Ultimate Origins

Tytuł: Ultimate Origins
Twórcy: Brian Michael Bendis,Jackson Guice
Wydawnictwo: Marvel Comics
Autorami tej mini-serii są Braian Michel Bendis, czyli jeden z moich ulubionych scenarzystów w tym wydawnictwie. W tej mini-serii można powiedzieć, że autor bardzo dobrze się spisał. Historia zawarta w tej pięcio zeszytowej mini-serii jest bardzo przyjemna. Momentami potrafi zaskoczyć czytelnika. Jak już kiedyś wspomniałem ten człowiek jest mistrzem dobrych początków, a gorzej ma zakończeniami. W tym wypadku tego nie odczułem, mimo że historia zakończyła się dość dziwnie. Drugim autorem tej mini-serii, tym razem od strony graficznej jest Jackson Guice. Za dużo o nim nie wiem. Mimo iż przeszukałem trochę internetu na żadne dobre informacje nie natrafiłem. Wiem jednak, że Guice bardzo dobrze rysuję.
![]() |
Kapitan Ameryka? |
Autorów mamy już za sobą, przejdźmy więc teraz do fabuły, czyli do czegoś bez czego nie wyobrażam sobie dobrego komiksu czy książki. Wszystko zaczyna się od projektu super żołnierza. Tylko, że to nie Kapitan Ameryka jest pierwszą osobą biorącą udział w tym projekcie. Parędziesiąt lat później, grupa naukowców postanawia odtworzyć serum super żołnierza za sprawą Nick Fury'ego, który zebrał ich do takowego zadania. W między czasie Erick Lansher, czyli przyszły Magneto wypuszcza pierwszego mutanta z sali gdzie jego rodzice przeprowadzają na nim eksperymenty. Erick, niedługo później poznaję Charlesa i postanawia walczyć o wolność swych braci. Z tego co widać w tym tytule pojawia się bardzo dużo postaci. A zaraz spróbuję co nie co część z tych postaci opisać.
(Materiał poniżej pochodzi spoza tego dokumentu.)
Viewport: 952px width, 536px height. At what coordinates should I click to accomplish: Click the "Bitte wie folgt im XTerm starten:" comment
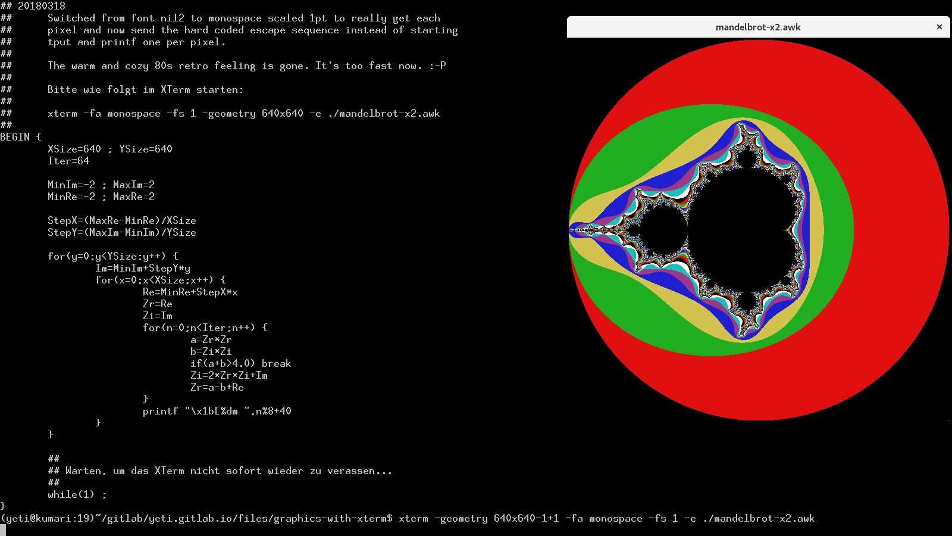[145, 89]
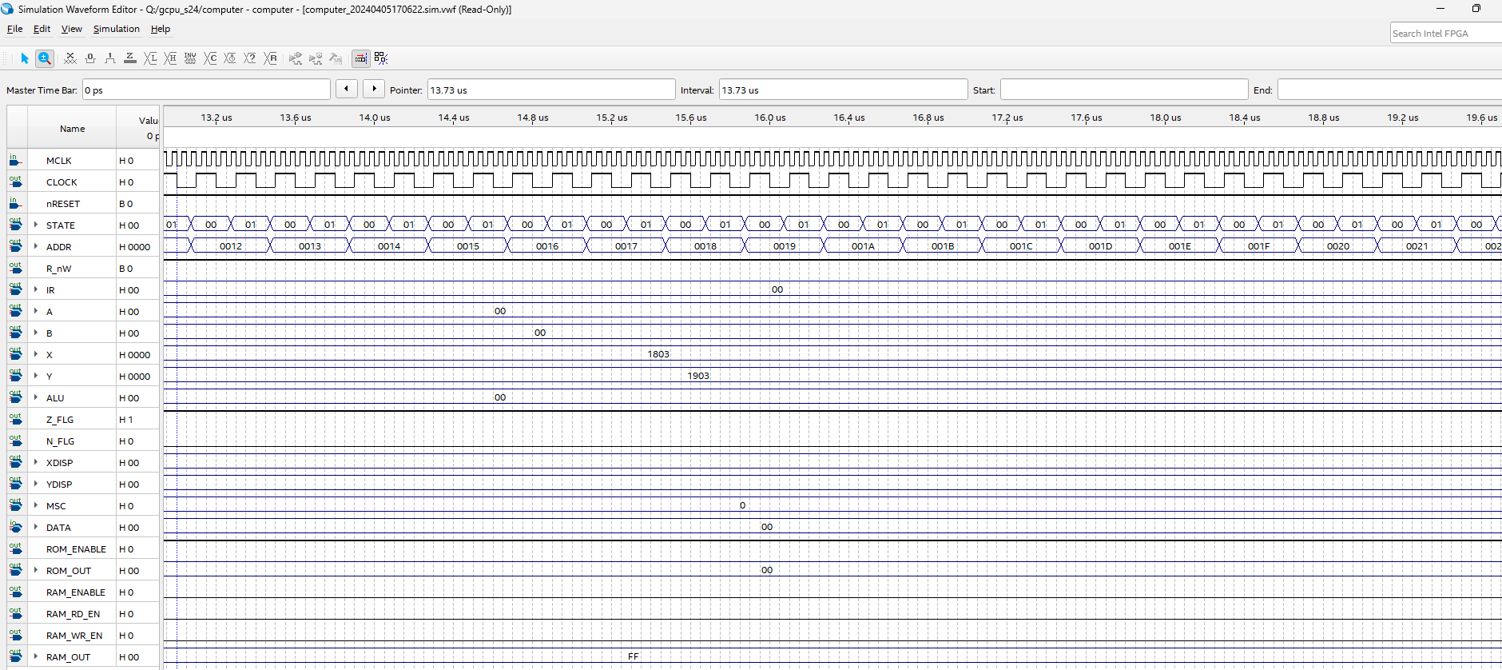Select the arrow Selection tool
This screenshot has height=670, width=1502.
tap(24, 58)
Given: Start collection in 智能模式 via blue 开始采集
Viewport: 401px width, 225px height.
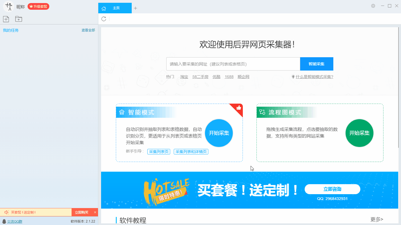Looking at the screenshot, I should point(219,133).
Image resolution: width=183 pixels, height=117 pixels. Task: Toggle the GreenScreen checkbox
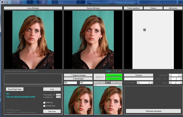click(44, 106)
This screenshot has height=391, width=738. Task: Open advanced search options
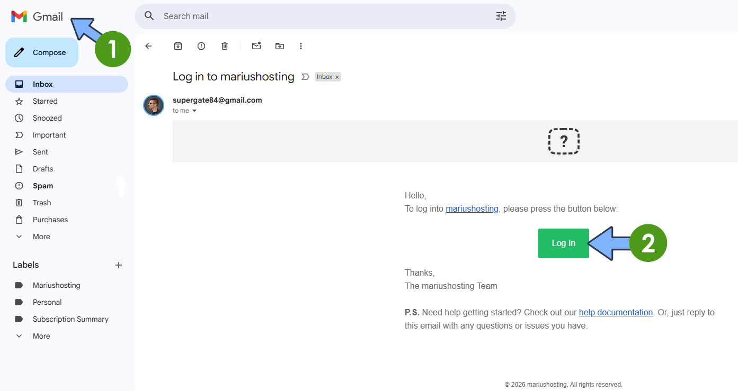(x=501, y=16)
Zacznijmy od Nick Fury'ego. Komiksowy odpowiednik z uniwersum Ultimate był wzorowany na Samuelu L. Jacksonie, który obecnie się w niego wciela. Jakby nie patrzeć jest to dość ciekawa postać. W pewnym sensie to właśnie on pociąga fabułę do przodu. Inną dość ważną postacią w komiksie jest Erick Lansher. Jest on synem naukowców oraz mutantem. Posiada on zdolności manipulacji metalem. Po ucieczce od swoich rodziców postanawia założyć szkołę mutantów. Oprócz tego w tym tytule pojawia się jeszcze Fantastyczna Czwórka. Drużyna ta składa się z czwórki młodych ludzi, którzy wzięli udział w eksperymencie. Przez niego uzyskali nadludzkie moce. Dla jednych to był dar, dla drugich przekleństwo.
![]() |
Początki Kapitana Ameryki. Ciekawe z czym to może się nam skojarzyć. |
Podsumowując. Fabuła zawarta w komiks jest dość wciągająca. Nie brakuję tu słabych stron, ale można na to przymknąć oko. Dla mnie jest jednak jedna dużo wada, za mało zeszytów. Wiem, że to mini-seria, ale dla mnie to zbyt mało. Rysunki Guicie są natomiast na dość dobrym poziomie. Dzięki temu bardzo dobrze zrzynają się ze scenariuszem.